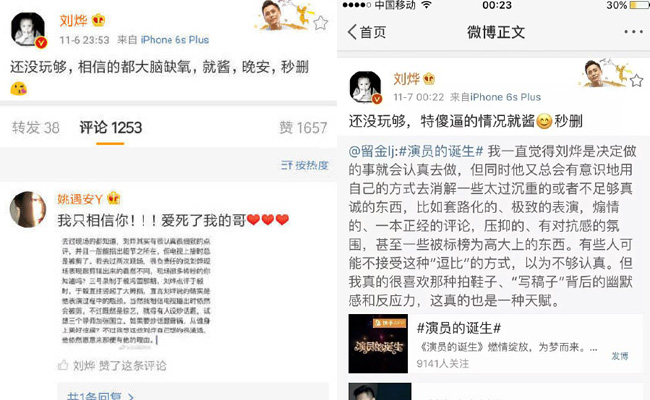Open the @留金lj mention link
Viewport: 650px width, 400px height.
click(x=372, y=151)
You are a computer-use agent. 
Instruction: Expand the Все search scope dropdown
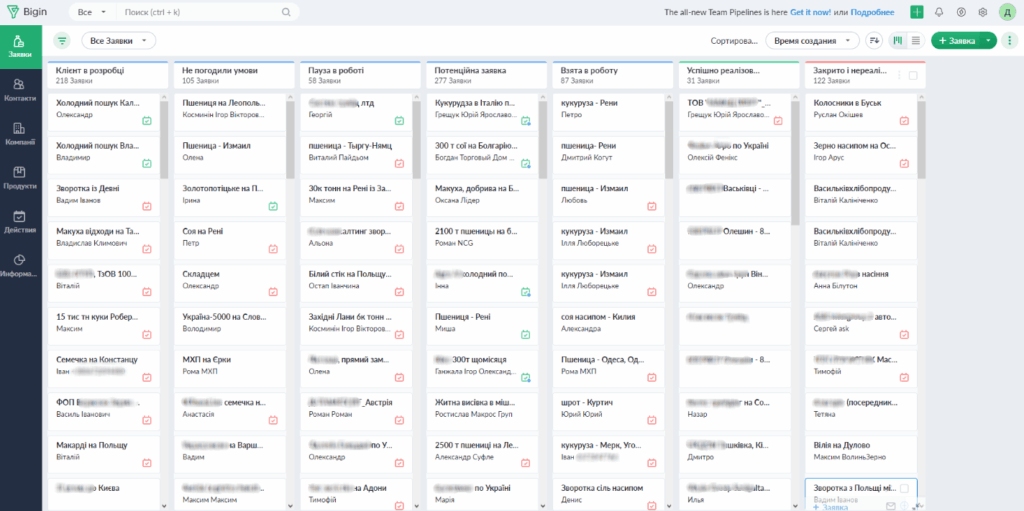[92, 12]
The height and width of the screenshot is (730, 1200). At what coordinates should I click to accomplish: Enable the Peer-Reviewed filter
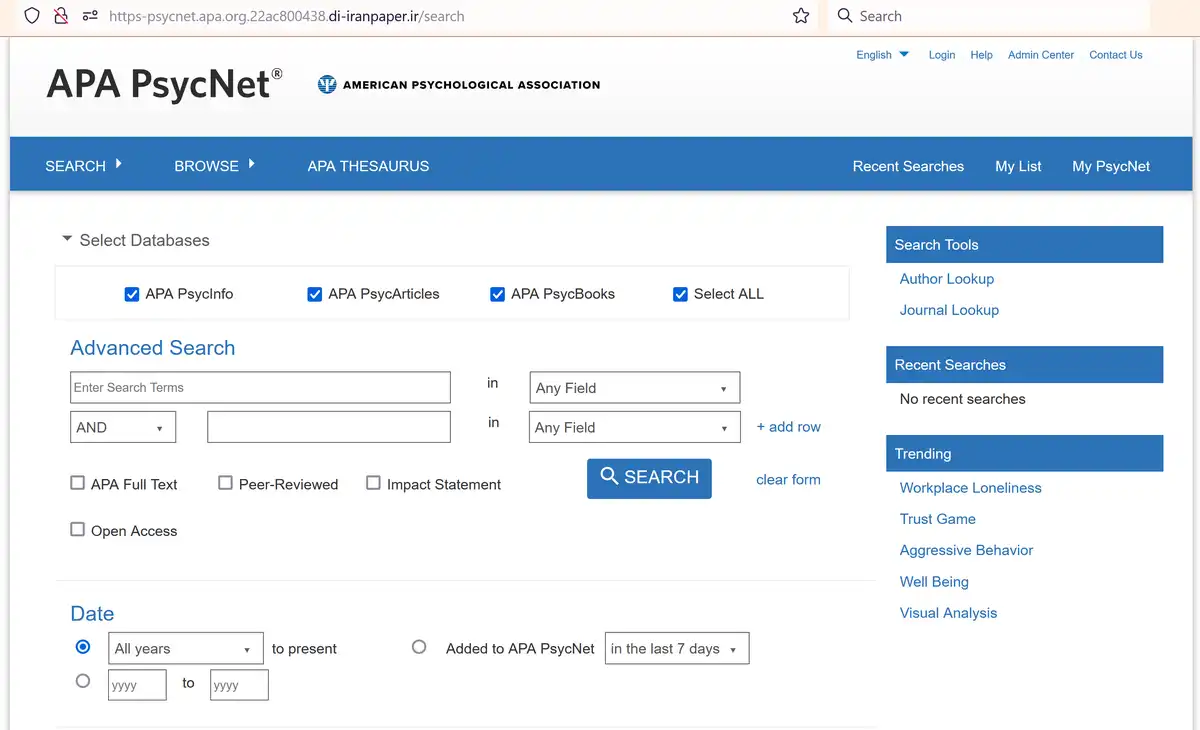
§ §
Please write out, word for word, only the lines from the one holding "You are a computer-use agent." through the end of the records above, with both end lines included and the pictures dropped.

> _SOLUTION TO THIS EXERCISE_:
You are a computer-use agent. 
Instruction: Expand the Все search scope dropdown
[92, 12]
The height and width of the screenshot is (730, 1200). At what coordinates should I click to accomplish: Enable the Peer-Reviewed filter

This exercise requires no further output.